In constructing equity portfolios, regional biases are usually not recommended but they persist anyway. It’s called “home bias”: Americans will have far more US equities than they should; Europeans hug local stocks. You could argue convincingly that in today’s world of global companies it does not really matter where their domicile is; also, countries are becoming less important and sectors should be the focus.
The above arguments though do not justify another form of “bias”: how investors in various locations embrace the idea of an equity-driven portfolio. The Financial Times had an excellent article last Saturday on the subject (Germans miss out on Dax bonanza as share ownership drops by third). I have been familiar with the issue for some time. As a simple observation, a 70/30 bond/stock portfolio in Italy is perceived as the equivalent of a 50/50 in the US. I pulled some figures from the CS Global Investment Returns Yearbook 2015 to see if history could justify these divergences; they are reported below.
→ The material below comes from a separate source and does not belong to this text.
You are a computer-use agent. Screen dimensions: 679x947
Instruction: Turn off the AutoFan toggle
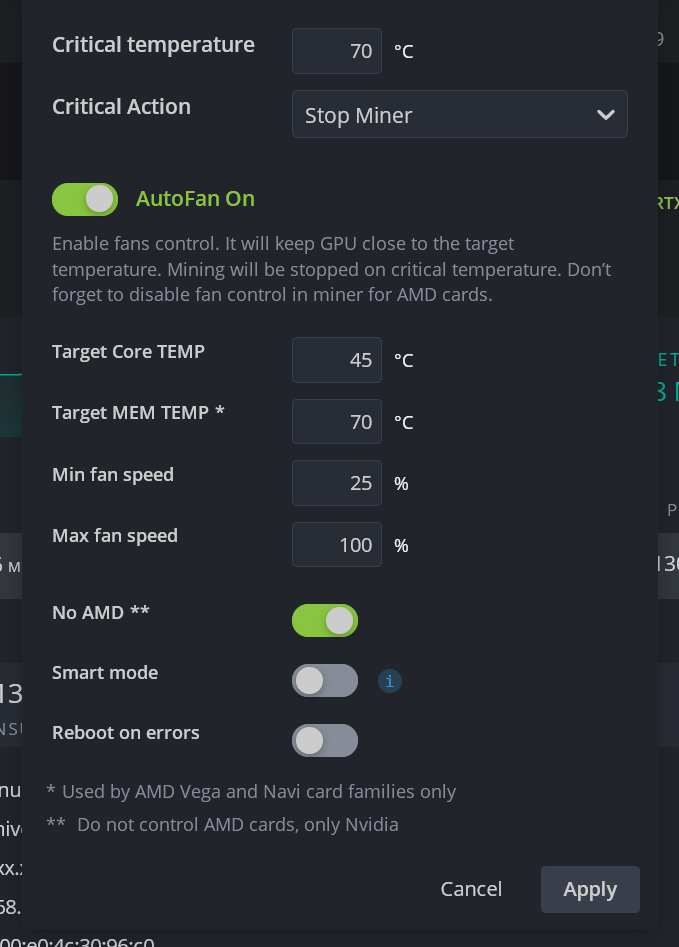tap(85, 199)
Focusing on the first two periods listed – after all, “In the long run we are all dead” -, it is striking how similar the German and US experiences have been; yet per the FT article German investors find equities “untrustworthy” or “speculative” in nature. Italians (included for my personal regional issues) are perhaps excused for their mistrust of equities though of course no one limits them to the local market. Neither Germans nor Italians (or other Europeans) make any sense to me when you see how much they focus and truly speculate on currencies – among the most unpredictable and return-less “things” around. While 30% in equities is “balanced”, 10-25% currency bets are considered normal manager prerogative. Rationality is out the window.
I don’t have a good answer to these observable skews in investor behavior: home bias, asset-class bias, structural local savings and pension laws, investment advisory business constraints, genetic or ancestral proclivities; who knows? The last 115 years afforded the US the trophy for best large market (best overall is Australia), but American large-caps are accessible and well known all over the world; they are sometimes even listed in local exchanges. Entrepreneurial spirit, greedy or not, is culturally more acceptable in certain societies (but what to make of the currency betting craze?). It’s further possible the answer lies with how society perceives short-term volatility. This does not validate the long-term argument. But if you just can’t lift your neck above the water line then maybe you really never will invest in stocks.
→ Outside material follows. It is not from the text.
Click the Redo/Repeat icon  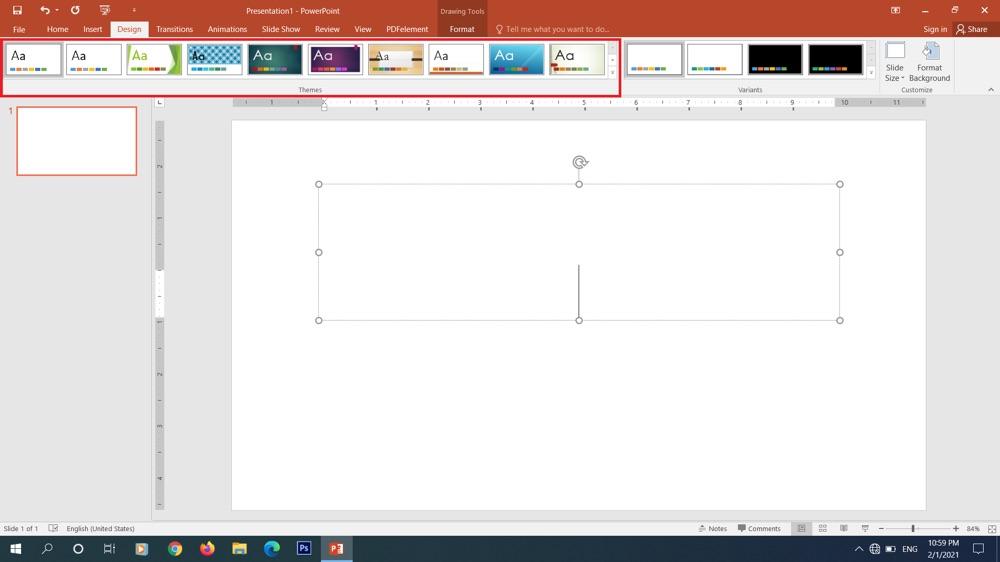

Whatever it may be, from an investor’s point of view it may cost dearly.
Photo source: investorchamp.com, independent advisor.
1. Roberto, you forgot to mention Gold as one of the most unpredictable and return-less “things”. I’ve always wondered on what basis “specialists” issued buy/sell recommendations on such a popular “thing”
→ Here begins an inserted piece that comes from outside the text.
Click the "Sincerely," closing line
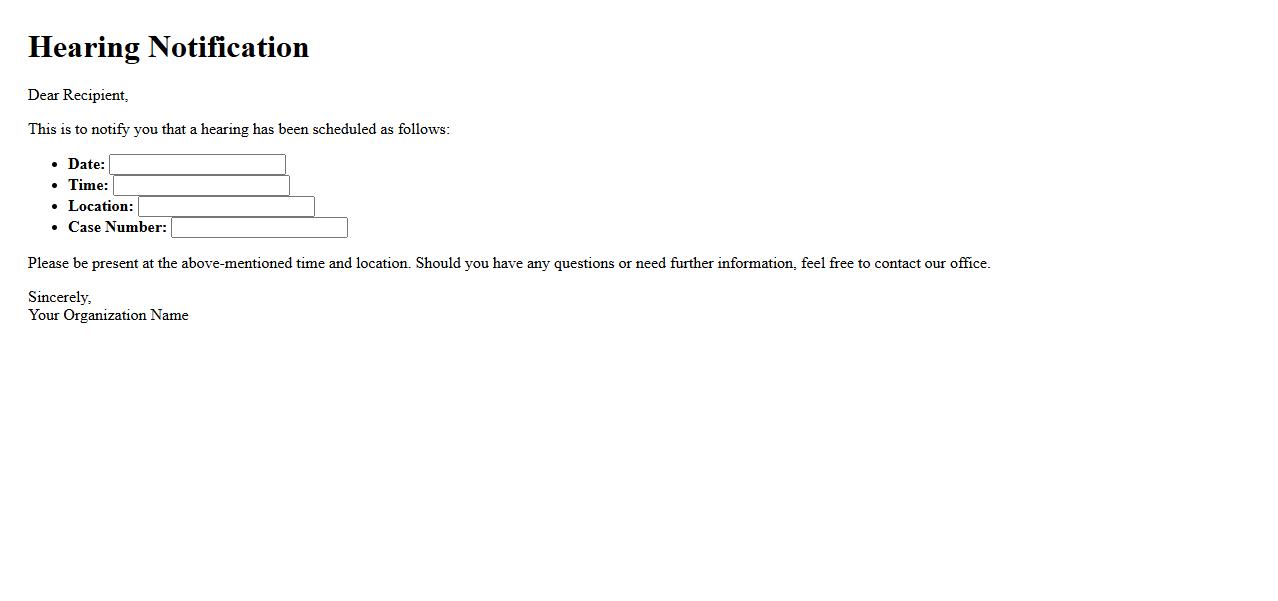 59,297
2. It’s inevitable that people have a bias for local stocks. Thanks to proximity you know more than a company’s financials (you could more likely be client or supplier, be the target of the company’s ads, know well someone who works there).
On gold you are absolutely right; it must be that I still have the flu, otherwise I wouldn’t have missed it.
On the second point, while I agree the factors you list could influence investors towards a local bias, it is also true that today you can access the whole world with one ETF – obtaining diversification and other returns without being forced to stock pick.
I think one reason for preferring local companies is given by the fact that one prefer to hold equities of companies you know. Especially if you are not a full time asset manager. But even then it is easier to tell the story convincingly.
For the German public I think a lot of people got hit by the T-com crash and since then it is even more unlikely that someone buys shares. Shares are either for experts (risky) or unethical is what I hear a lot in Germany.
Last but not least if you invest in companies around the world you should also make sure you hedge your currency risk. If this is to complicated it gets tricky. But imagine a solid investment in Japan – the FX trend might have taken away all your return. But now-a-days you can buy hedged ETFs. So this shouldn’t be a problem.
Those are all very good points Andreas.
Very nice post! And thanks for photo source credit!